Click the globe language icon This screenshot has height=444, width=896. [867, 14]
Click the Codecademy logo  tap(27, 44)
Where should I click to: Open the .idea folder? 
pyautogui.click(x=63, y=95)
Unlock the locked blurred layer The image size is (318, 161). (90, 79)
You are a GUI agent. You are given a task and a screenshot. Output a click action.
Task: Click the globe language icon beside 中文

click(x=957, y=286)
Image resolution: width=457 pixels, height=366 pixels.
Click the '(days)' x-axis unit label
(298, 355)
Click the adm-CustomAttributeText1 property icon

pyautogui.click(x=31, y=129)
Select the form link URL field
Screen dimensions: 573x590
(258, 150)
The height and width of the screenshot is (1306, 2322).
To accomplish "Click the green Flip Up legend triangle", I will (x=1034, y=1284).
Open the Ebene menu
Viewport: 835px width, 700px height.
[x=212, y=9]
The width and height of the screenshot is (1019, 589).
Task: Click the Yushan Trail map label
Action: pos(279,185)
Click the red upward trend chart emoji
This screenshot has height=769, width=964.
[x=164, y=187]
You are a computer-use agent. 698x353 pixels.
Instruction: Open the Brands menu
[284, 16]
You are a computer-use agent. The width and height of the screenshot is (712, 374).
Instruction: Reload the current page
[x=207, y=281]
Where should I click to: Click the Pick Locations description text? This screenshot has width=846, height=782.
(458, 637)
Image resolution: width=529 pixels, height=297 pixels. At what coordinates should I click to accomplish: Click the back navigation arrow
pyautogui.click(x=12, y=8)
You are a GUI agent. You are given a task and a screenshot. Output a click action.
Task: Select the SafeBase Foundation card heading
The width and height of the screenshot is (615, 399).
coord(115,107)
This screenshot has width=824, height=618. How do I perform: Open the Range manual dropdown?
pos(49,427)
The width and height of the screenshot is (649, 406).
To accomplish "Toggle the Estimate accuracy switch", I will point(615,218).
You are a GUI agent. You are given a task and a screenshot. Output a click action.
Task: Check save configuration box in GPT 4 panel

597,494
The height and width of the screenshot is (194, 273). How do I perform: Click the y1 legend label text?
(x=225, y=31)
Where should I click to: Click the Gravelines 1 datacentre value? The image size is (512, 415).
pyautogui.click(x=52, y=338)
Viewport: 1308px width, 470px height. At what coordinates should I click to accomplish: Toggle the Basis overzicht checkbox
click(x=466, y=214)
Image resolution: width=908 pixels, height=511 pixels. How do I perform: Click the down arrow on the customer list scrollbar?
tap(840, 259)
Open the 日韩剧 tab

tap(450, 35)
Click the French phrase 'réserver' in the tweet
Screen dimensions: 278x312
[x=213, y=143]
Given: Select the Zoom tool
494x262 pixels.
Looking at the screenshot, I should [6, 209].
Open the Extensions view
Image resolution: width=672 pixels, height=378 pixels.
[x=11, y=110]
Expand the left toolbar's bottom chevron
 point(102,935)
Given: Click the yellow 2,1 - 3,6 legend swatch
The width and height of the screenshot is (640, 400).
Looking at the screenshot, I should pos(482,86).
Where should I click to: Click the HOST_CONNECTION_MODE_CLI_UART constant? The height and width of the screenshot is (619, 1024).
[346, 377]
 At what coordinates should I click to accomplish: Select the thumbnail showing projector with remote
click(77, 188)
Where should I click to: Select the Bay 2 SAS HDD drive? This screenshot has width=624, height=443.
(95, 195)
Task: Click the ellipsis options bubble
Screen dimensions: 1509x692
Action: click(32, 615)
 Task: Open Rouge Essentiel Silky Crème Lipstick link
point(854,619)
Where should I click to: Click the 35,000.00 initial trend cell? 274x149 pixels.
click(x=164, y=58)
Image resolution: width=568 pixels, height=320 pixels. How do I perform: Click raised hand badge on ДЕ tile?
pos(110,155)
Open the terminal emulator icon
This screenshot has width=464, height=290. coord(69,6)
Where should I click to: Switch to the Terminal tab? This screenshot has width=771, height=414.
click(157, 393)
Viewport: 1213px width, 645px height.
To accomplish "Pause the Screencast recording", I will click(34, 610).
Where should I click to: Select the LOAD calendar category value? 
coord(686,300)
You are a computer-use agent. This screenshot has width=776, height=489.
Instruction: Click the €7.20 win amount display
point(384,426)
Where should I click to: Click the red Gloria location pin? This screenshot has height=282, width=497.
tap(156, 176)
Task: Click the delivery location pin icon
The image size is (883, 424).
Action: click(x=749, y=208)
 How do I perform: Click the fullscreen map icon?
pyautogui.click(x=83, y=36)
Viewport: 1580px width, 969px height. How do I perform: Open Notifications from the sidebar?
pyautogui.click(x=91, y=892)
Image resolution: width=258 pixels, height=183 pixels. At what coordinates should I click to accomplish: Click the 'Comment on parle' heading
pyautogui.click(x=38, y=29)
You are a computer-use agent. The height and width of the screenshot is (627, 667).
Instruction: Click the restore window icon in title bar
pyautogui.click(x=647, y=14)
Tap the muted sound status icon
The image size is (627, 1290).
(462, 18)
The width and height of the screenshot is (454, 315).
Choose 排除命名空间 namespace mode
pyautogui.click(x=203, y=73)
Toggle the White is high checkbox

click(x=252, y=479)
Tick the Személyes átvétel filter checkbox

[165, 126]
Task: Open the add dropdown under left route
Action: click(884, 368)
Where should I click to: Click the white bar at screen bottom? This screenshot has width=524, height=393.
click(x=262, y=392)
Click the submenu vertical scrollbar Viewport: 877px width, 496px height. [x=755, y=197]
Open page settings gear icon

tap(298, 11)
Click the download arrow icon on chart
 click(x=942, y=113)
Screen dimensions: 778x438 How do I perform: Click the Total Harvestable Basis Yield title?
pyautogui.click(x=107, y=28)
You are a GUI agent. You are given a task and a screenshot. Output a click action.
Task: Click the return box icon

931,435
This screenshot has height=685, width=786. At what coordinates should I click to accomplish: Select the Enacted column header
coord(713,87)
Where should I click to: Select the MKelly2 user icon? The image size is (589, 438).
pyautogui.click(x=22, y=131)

# [Exercise details]
Pull out each line of the records above that contains the string "legend". Case counts.

# [Output]
To accomplish "Click the green Flip Up legend triangle", I will (x=1034, y=1284).
The height and width of the screenshot is (194, 273). How do I perform: Click the y1 legend label text?
Given: Click the yellow 2,1 - 3,6 legend swatch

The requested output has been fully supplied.